Task directions: Beginning with the line that contains "Task: Open the 转换/编译(C) menu", reproduce every line through the end of the records below exactly, and leave the pictures out.

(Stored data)
________________

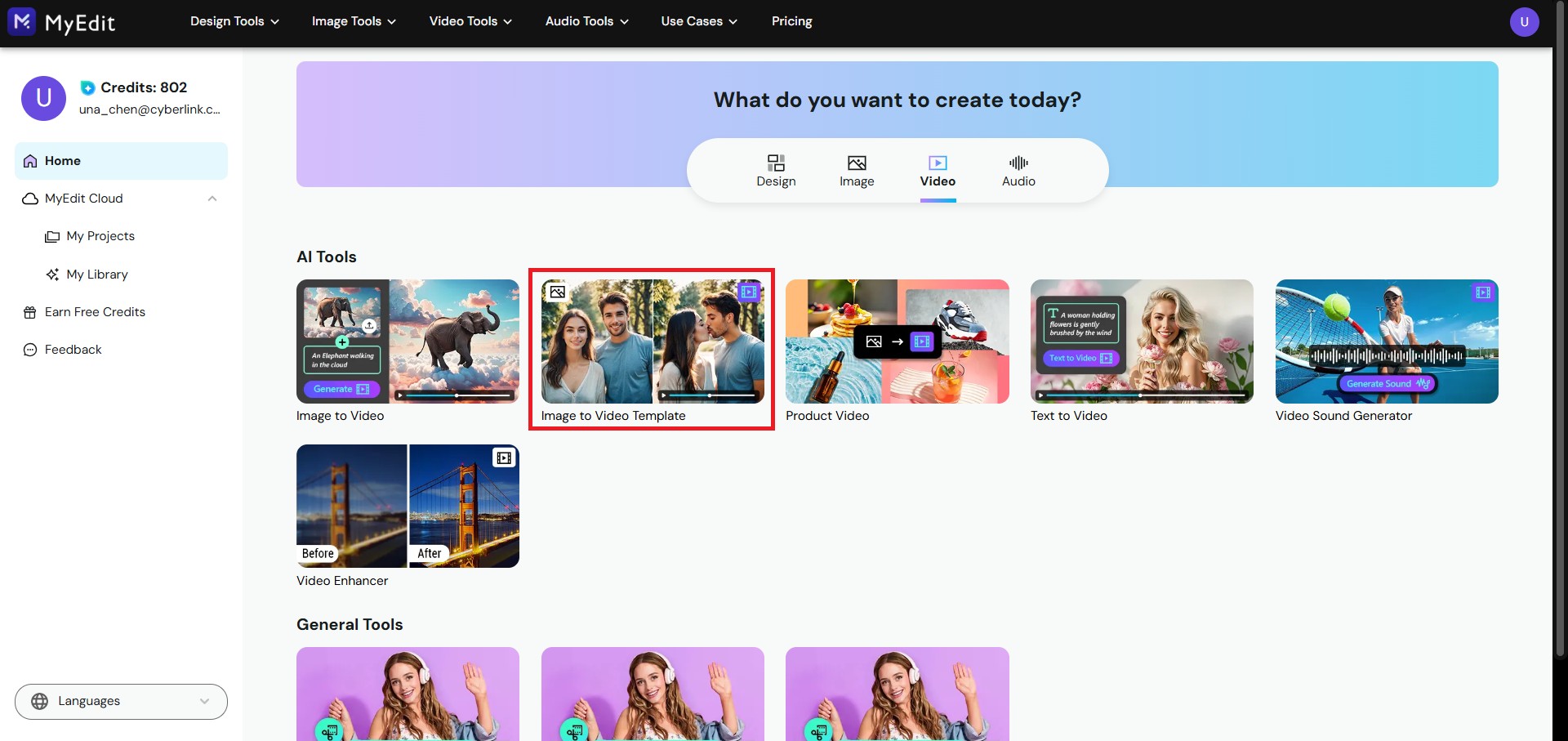Switch to the Video tab

click(938, 171)
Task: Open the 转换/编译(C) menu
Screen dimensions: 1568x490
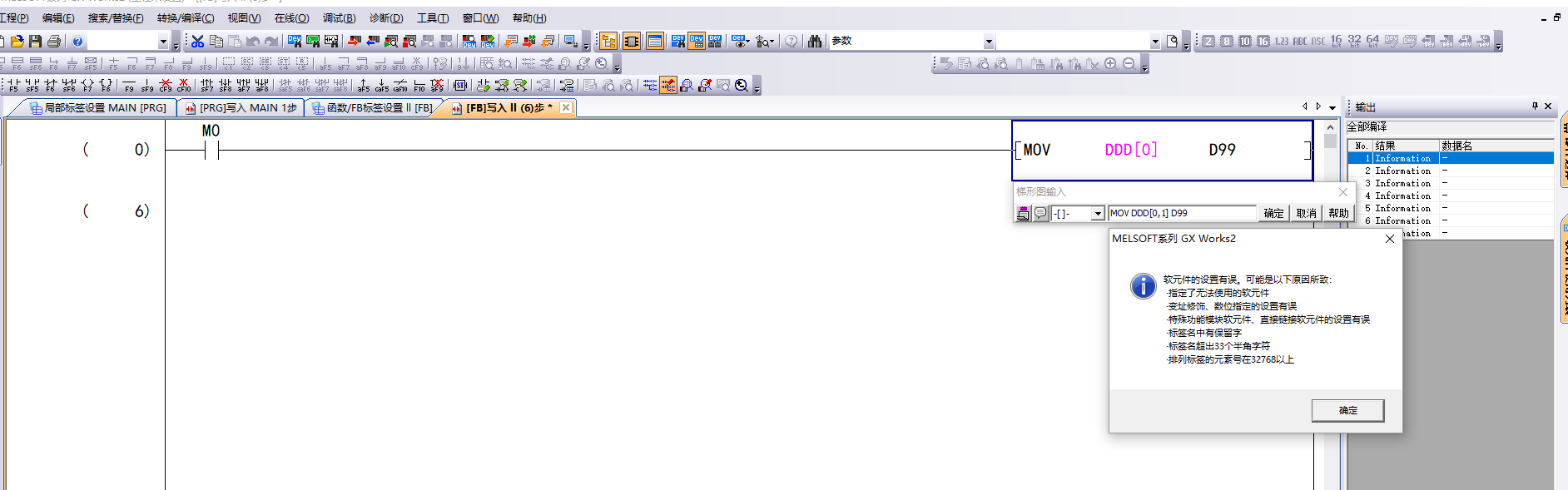Action: [x=185, y=17]
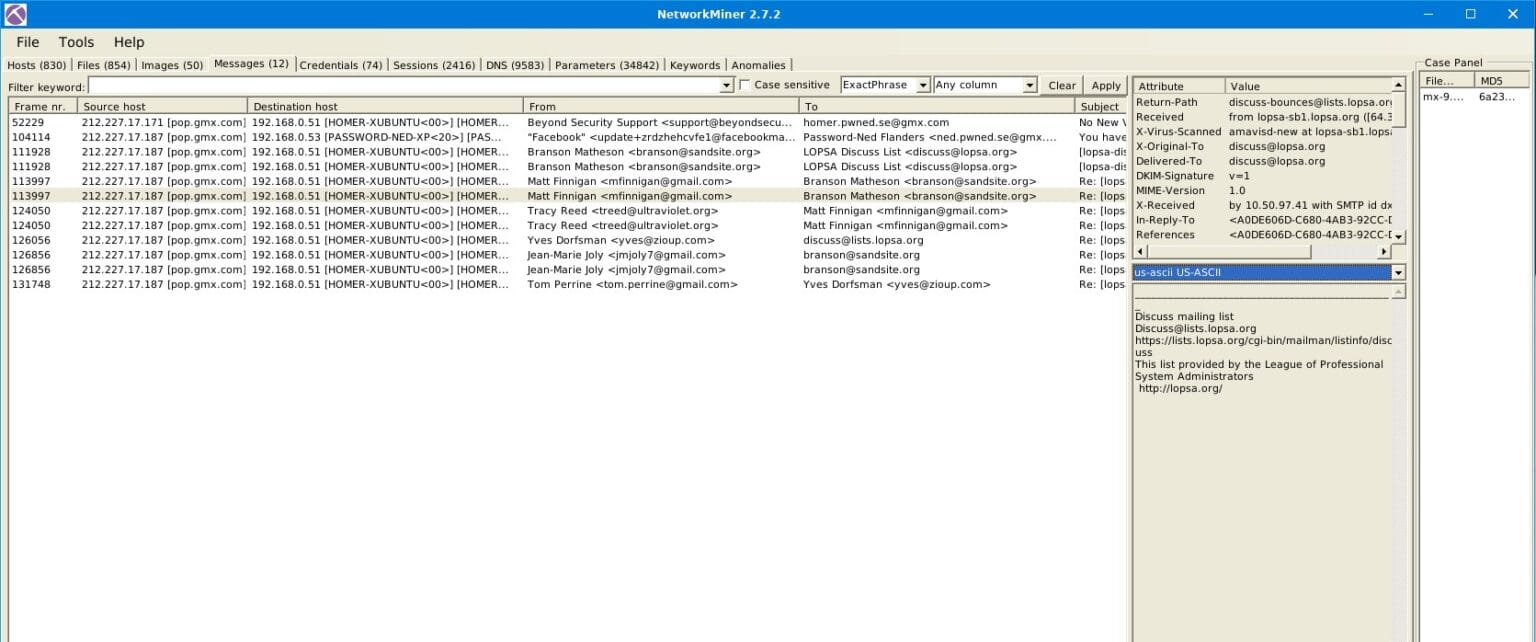Open the ExactPhrase search mode dropdown

click(x=922, y=84)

________________

Final answer:
Task: Open the 转换/编译(C) menu
Screen dimensions: 1568x490
Action: [x=185, y=17]
Open the ExactPhrase search mode dropdown

click(x=922, y=84)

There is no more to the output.